**ASSIGNMENT**.
Quote exactly, and only, the lines of the material below from the line with "You are a computer-use" through the line with "Instruction: Open the".

**SOURCE INFORMATION**.
============================================================
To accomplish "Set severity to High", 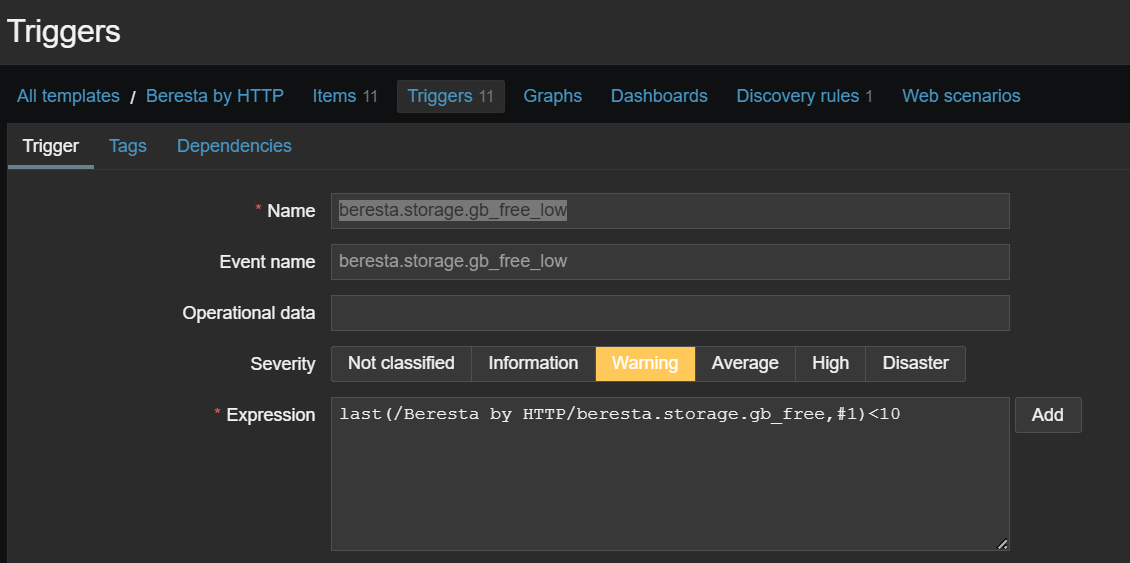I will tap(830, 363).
============================================================
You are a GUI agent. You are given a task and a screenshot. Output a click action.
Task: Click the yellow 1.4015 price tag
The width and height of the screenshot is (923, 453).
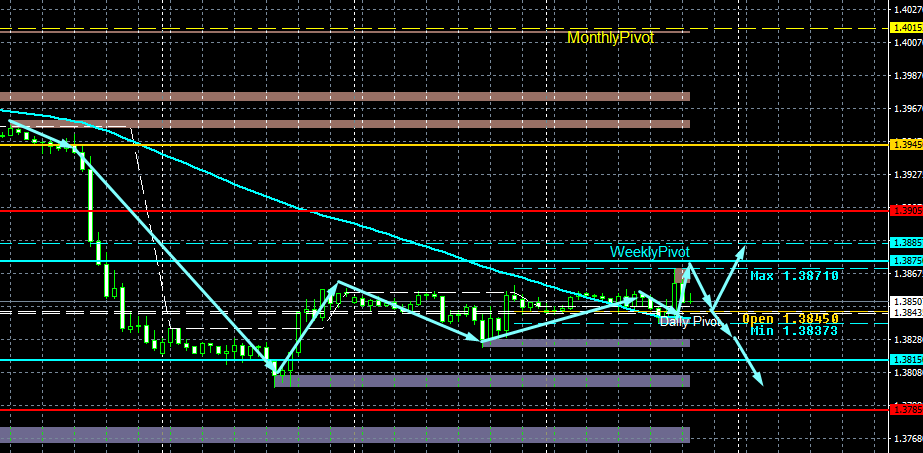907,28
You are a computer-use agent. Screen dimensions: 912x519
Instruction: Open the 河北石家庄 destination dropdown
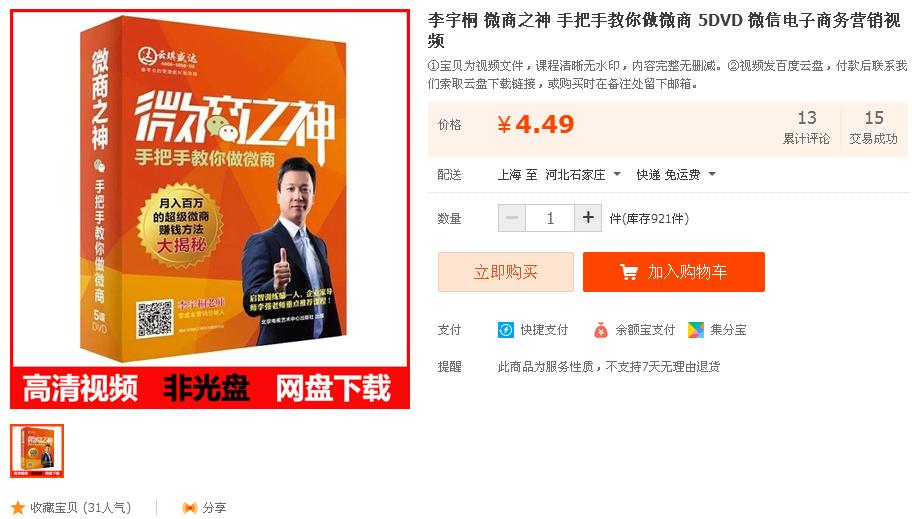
============================================================
**FINAL ANSWER**.
You are a computer-use agent. Screen dimensions: 912x519
Instruction: Open the 河北石家庄 destination dropdown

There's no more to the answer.